Q&A: Ambara Baratawidjaja
Q&A: Ambara Baratawidjaja
December 4th, 2007
Ambara Baratawidjaja is well-known “paint doctor” (or “healing painter”?) who travels around the world to look for inspiring places for her Chinese ink and watercolor paintings.
What inspired you to paint first?
Fairy tales and my own family legends told by my aunt and grandmother.
How did you achieve your current style?
I never seek a particular style, but I was eager to learn in depth every or mainstream techniques, such as classic, landscaping and free-style Chinese brush. Somehow my senses began to find a way to express themselves by mixing all those techniques. My current painting is unorthodox, since in pure Chinese brush philosophy they are never mixed. But my life is a mix, so my life took over “dogma” and, suddenly, there was my current style which, however, seems to be still evolving. I cannot call it a static style, but just a current moment of my art.
What other interests do you have outside of painting?
I need a day of 28 hours to spare time for them! Aside from my charity tasks, I love outdoor activities such as tennis, scuba diving, river rafting, skiing and horse riding, and indoor activities like dancing, reading, choir singing and movies. But the fascination of my life is adventure traveling with photography, which provides both a source of inspirationand travel notes for my painting.
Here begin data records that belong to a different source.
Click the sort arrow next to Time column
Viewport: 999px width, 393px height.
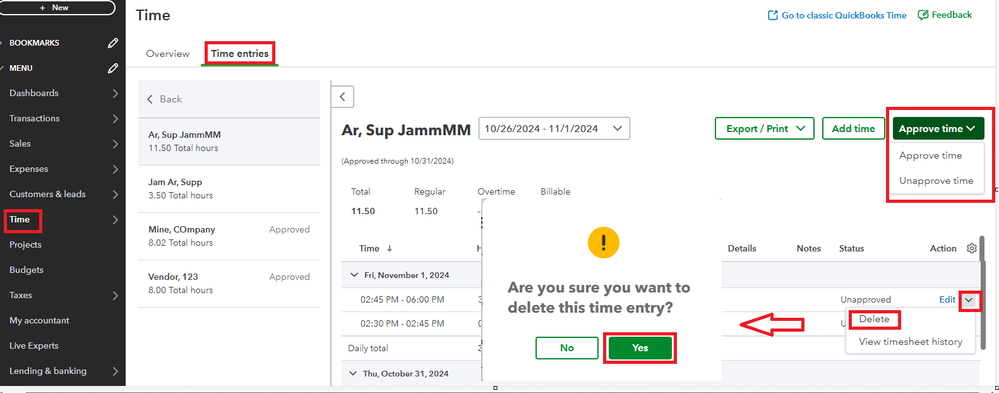[389, 248]
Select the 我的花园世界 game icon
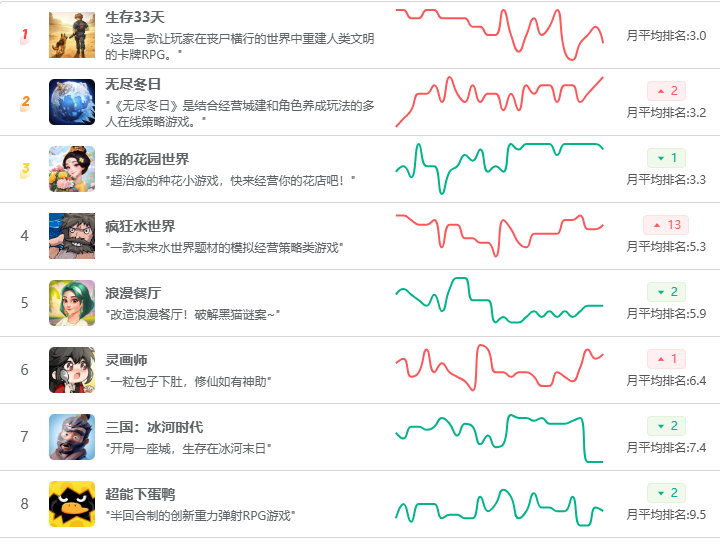The height and width of the screenshot is (544, 720). point(72,169)
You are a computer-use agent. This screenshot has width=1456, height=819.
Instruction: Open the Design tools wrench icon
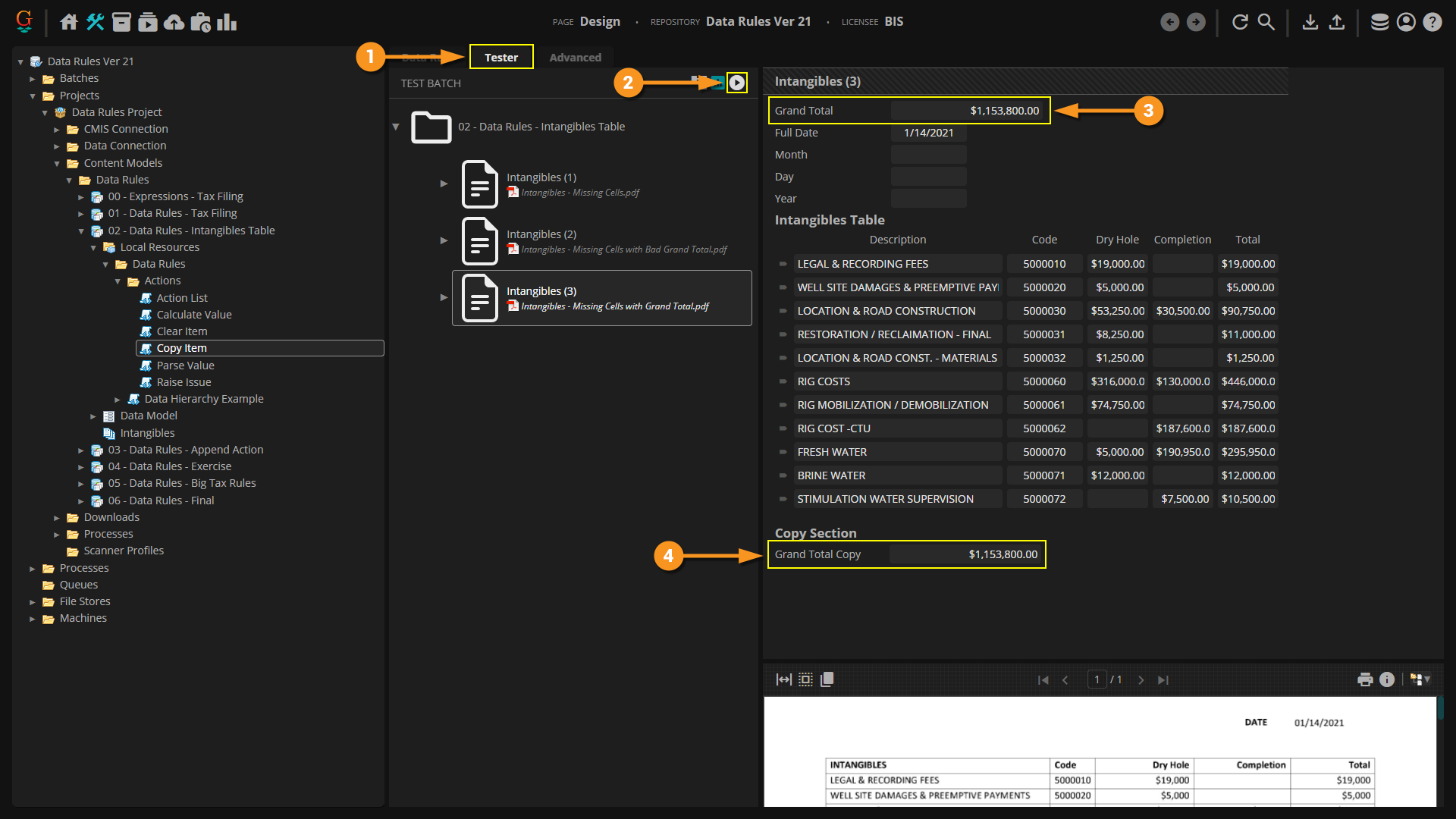tap(95, 22)
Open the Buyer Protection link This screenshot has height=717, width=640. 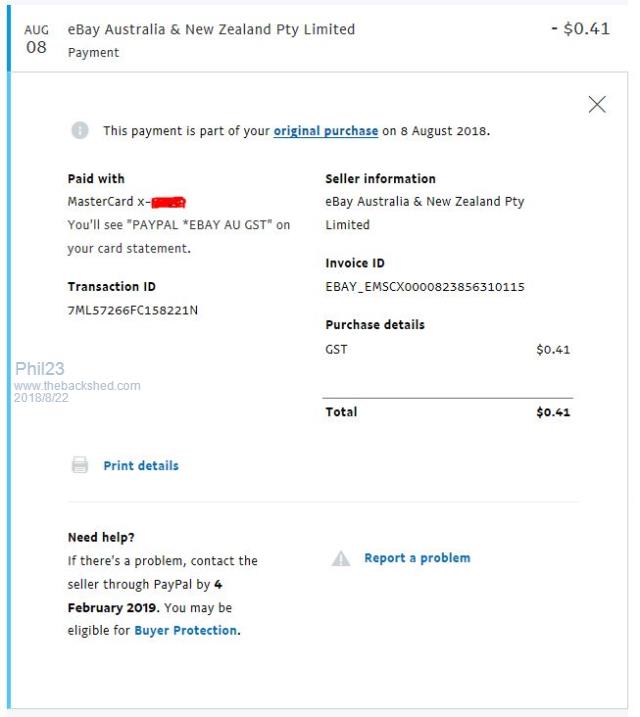186,631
How do you keep motivated?
My studio is our living room, always ready for a couple of brush strokes when I come in and out of the house. Sometimes I do one stroke and then I stop, and sometimes I wake up at three in the morning and can’t stop for three days. My motivation flows out of my daily life, my husband and kids, my charity work, sports and my ups and downs, plenty of motivation.
What is the more difficult job, medical doctor or a painter?
As per my experience in a family where both parents and all four of us daughters are medical doctors, the responsibility on other people’s lives is definitively greater than the pleasure of painting. But the exuberance of realizing that I can heal someone sometime is similar to when I manage to complete a painting to my satisfaction.
What advice would you give to an artist just starting out?
Paint, paint and paint, inspired or not. The tools will then became extensions of yourself and your thoughts will find a way onto the paper or canvas, sometimes without you even realizing how. One piece of advice I would like to give to new artists is, “Just believe in yourself, that you can do it and go for it”!